Les avant-postes de Pirch II, qui couvraient le front du corps de Ziéten, s’attendaient donc à être attaqués le matin du 15 juin. Ils reçurent les tirailleurs français à coups de fusil, puis, en danger d’être débordés, ils se retirèrent pied à pied, de position en position, jusqu’à la Sambre. Dans ces divers engagemens, à Thuin, à Ham, au bois de Montigny, à la ferme de la Tombe, les Prussiens perdirent environ 500 hommes, tués, blessés ou prisonniers. Toujours poussant l’ennemi, les têtes de colonnes françaises arrivèrent entre neuf et dix heures au bord de la Sambre : la division Bachelu, du corps de Reille, devant Marchiennes ; la cavalerie de Pajol devant Charleroi. Les ponts, barricadés, étaient défendus par de l’infanterie et du canon. L’attaque de Marchiennes, trop longuement préparée, prit deux heures. Ce fut seulement un peu avant midi que le 2e léger enleva le pont à la baïonnette. Reille fit aussitôt déboucher le 2e corps, mais, le pont étant étroit, les quatre divisions et la cavalerie n’eurent achevé leur mouvement qu’au milieu de l’après-midi. Le 1er corps qui suivait le corps de Reille ne commença le sien qu’à 4 heures et demie.

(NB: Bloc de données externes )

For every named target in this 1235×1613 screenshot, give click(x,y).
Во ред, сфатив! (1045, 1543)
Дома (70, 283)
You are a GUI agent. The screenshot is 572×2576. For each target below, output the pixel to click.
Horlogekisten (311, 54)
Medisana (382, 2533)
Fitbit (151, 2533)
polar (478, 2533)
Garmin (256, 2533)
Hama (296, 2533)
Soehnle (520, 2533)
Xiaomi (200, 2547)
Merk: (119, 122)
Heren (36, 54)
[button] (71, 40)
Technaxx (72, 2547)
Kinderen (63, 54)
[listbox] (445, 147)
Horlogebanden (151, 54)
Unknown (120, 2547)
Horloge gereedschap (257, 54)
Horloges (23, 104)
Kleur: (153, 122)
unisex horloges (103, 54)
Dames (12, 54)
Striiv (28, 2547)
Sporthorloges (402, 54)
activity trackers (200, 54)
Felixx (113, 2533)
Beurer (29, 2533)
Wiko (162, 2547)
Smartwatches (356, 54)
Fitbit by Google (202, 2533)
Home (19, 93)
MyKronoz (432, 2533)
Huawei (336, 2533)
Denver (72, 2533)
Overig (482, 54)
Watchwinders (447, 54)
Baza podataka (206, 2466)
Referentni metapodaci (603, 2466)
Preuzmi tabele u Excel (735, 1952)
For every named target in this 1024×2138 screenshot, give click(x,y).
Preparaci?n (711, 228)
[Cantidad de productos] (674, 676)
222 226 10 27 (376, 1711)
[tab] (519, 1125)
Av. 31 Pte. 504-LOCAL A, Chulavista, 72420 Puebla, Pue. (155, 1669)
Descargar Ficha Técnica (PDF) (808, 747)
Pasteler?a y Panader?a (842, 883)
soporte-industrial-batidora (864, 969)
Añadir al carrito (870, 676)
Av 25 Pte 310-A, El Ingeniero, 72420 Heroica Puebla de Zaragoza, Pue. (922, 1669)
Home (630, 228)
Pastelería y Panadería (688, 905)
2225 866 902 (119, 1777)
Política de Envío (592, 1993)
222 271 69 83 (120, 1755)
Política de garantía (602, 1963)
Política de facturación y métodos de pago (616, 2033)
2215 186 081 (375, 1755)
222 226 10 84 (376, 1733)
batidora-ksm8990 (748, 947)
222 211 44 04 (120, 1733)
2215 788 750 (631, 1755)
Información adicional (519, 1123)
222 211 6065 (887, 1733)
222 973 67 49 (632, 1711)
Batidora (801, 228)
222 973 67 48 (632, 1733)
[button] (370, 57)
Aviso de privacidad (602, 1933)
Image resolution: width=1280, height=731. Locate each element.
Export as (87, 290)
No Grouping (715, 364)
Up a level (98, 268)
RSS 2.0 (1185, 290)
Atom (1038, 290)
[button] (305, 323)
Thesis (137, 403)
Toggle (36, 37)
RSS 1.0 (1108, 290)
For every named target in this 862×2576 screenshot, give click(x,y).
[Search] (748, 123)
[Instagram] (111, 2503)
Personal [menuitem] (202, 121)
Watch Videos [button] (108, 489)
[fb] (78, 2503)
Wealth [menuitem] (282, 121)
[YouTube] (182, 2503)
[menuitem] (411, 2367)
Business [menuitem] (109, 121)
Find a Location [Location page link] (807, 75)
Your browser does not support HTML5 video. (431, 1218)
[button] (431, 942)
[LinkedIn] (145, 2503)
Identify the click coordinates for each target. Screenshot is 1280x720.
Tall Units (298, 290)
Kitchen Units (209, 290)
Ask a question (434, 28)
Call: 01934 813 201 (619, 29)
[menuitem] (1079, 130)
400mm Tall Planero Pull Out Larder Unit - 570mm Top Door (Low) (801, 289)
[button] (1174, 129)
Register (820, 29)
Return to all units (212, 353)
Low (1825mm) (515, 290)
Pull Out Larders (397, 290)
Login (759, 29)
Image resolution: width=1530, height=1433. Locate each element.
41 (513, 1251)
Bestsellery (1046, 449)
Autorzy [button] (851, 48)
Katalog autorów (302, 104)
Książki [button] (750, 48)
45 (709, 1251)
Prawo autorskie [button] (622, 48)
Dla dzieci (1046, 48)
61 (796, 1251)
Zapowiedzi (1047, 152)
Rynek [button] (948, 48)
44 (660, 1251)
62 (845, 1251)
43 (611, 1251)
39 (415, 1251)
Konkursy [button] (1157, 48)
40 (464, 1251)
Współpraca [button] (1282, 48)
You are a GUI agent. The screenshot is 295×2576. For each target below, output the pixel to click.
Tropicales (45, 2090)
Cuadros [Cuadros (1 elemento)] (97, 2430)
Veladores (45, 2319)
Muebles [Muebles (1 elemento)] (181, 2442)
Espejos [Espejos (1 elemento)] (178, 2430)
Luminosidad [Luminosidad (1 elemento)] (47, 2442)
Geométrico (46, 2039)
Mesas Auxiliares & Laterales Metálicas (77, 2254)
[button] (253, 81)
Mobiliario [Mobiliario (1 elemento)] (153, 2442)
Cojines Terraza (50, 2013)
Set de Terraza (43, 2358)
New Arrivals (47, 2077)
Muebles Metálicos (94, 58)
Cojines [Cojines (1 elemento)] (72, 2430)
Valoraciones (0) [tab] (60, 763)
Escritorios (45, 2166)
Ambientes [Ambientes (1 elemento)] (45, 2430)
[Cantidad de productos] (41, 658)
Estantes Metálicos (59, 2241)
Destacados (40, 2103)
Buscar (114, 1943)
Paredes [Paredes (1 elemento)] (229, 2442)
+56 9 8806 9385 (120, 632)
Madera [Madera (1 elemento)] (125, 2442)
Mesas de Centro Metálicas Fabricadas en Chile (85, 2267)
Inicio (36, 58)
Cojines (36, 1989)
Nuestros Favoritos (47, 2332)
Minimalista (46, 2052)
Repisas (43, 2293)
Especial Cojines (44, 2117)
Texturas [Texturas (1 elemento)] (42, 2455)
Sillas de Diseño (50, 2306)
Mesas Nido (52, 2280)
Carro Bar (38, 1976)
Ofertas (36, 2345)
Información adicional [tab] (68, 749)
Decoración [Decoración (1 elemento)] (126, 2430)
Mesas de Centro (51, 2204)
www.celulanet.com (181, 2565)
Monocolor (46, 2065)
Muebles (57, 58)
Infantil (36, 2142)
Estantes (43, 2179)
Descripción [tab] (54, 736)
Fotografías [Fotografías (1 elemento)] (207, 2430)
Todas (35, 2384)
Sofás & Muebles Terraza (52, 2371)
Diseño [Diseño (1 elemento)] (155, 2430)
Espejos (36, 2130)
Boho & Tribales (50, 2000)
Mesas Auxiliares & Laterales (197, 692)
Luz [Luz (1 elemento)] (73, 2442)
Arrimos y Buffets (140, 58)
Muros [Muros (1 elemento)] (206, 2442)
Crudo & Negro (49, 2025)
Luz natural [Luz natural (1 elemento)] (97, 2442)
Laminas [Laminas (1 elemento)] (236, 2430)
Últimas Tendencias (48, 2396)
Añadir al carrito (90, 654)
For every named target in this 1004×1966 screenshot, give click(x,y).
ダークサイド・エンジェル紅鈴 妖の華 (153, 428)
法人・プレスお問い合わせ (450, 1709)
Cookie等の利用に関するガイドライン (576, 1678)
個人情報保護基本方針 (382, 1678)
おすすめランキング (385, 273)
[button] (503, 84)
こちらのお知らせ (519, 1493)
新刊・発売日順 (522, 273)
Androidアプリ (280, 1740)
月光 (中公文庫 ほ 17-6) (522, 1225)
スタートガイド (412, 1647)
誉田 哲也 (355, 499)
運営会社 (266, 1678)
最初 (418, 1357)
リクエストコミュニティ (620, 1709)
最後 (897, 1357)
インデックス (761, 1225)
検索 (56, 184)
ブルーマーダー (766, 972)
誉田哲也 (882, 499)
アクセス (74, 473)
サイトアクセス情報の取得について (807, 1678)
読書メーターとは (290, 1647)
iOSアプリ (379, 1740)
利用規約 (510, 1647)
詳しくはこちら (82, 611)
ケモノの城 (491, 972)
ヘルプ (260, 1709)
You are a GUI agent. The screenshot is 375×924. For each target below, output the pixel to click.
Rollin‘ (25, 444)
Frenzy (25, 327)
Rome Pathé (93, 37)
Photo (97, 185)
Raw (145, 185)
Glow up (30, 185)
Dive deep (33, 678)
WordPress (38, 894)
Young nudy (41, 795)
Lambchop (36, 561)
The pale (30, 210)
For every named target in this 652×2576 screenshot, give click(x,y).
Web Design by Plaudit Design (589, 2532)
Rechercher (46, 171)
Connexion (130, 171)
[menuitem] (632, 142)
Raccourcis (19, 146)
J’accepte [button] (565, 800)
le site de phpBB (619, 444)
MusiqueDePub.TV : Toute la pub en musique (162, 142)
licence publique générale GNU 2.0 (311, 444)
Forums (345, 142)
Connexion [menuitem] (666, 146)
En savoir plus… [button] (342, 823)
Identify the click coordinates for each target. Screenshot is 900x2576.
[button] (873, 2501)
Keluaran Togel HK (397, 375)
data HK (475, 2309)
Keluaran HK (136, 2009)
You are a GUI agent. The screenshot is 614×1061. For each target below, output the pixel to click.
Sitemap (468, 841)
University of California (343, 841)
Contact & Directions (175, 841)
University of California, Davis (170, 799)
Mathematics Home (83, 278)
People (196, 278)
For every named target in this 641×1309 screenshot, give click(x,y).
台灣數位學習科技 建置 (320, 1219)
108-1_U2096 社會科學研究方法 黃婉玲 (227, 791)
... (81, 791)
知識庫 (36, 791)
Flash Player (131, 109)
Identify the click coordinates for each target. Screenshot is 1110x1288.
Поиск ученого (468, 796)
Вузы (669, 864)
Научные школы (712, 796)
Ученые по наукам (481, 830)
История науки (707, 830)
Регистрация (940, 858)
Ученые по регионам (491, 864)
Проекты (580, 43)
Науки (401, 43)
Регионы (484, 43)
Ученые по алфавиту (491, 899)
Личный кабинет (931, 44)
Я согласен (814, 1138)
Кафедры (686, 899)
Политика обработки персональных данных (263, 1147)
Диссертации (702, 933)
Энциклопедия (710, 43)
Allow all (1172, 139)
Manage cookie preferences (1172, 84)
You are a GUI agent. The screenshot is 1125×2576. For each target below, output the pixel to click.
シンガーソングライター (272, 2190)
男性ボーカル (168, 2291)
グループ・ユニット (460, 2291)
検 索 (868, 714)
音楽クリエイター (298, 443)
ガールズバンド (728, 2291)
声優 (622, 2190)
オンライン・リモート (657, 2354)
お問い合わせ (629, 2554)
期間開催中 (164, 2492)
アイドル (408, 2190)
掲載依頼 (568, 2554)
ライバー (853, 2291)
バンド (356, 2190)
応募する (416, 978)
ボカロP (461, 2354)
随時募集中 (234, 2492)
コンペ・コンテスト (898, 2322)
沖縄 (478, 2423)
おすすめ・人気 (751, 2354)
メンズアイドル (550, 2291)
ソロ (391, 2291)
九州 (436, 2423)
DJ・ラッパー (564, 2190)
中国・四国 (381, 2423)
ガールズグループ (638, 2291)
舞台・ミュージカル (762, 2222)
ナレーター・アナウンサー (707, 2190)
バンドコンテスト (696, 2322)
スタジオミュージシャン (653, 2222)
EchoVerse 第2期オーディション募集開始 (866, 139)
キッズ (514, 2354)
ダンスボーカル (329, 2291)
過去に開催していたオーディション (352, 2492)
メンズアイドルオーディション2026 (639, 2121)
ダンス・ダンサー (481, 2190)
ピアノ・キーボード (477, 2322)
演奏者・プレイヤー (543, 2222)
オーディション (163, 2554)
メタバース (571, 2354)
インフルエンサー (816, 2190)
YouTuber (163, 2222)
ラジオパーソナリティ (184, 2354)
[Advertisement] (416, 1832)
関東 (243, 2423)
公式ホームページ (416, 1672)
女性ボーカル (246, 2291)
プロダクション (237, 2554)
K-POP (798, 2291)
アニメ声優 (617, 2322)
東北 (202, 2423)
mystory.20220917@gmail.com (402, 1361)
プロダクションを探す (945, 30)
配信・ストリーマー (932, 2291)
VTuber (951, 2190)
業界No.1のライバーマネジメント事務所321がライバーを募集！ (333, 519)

Pajol fut aussi retenu longtemps devant le pont de Charleroi. Entre 9 et 10 heures, le 1er hussards tenta un hurrah qui échoua sous le feu nourri des tirailleurs embusqués dans les maisons, derrière les haies et la barricade. Pour forcer cette position il fallait de l’infanterie. Pajol se résigna à attendre le corps de Vandamme, qui, il le croyait, le devait suivre à courte distance. Comme on sait, ce corps d’armée avait levé ses bivouacs quatre heures trop tard. Vers 11 heures, Pajol vit arriver non point Vandamme, mais l’Empereur lui-même avec les marins et les sapeurs de la garde et la jeune garde de Duhesme. Informé du retard de Vandamme, Napoléon avait envoyé l’ordre à celle division de quitter son rang dans la colonne centrale pour se porter à vive allure vers Charleroi par un chemin de traverse. Sapeurs et marins s’élancèrent sur le pont et déblayèrent la barricade, ouvrant le passage aux escadrons de Pajol. Les Prussiens s’étaient déjà retirés. Les cavaliers, gravissant au grand trot la rue tortueuse et escarpée qui traverse Charleroi du sud au nord, les poursuivirent jusqu’à la bifurcation des routes de Bruxelles et de Namur. Pajol détacha le 1er hussards sur la route de Bruxelles pour éclairer la gauche et s’engagea avec le gros de sa cavalerie sur la route de Namur par où les Prussiens débusqués de Charleroi opéraient leur retraite.


IV

Il était un peu plus de midi. L’Empereur, acclamé par les habitans, traversa Charleroi. Il s’arrêta au pied des glacis éboulés, à quelque cent mètres de l’embranchement des routes de Bruxelles et de Namur, près d’une petite guinguette située à gauche de la route et appelée la Belle-Vue. De là, on dominait toute la vallée de la Sambre. Il descendit de cheval, se fit apporter une chaise de la Belle-Vue et s’assit à une dizaine de pas de la route pour regarder passer les troupes. En l’apercevant, cavaliers et fantassins poussaient des vivats qui couvraient les roulemens des tambours et les éclats des trompettes. L’enthousiasme tenait de la frénésie ; les soldats sortaient des rangs « pour embrasser le cheval de leur Empereur ». Selon un témoin, Napoléon s’assoupit bientôt, et le bruit des acclamations ne put le tirer de son sommeil. Le fait ne paraît pas invraisemblable si l’on se rappelle qu’à Paris, aux mois d’avril et de mai 1815, l’Empereur était pris souvent de ces somnolences soudaines, et si l’on réfléchit que ce jour-là, à midi, il était resté déjà sept ou huit heures à cheval.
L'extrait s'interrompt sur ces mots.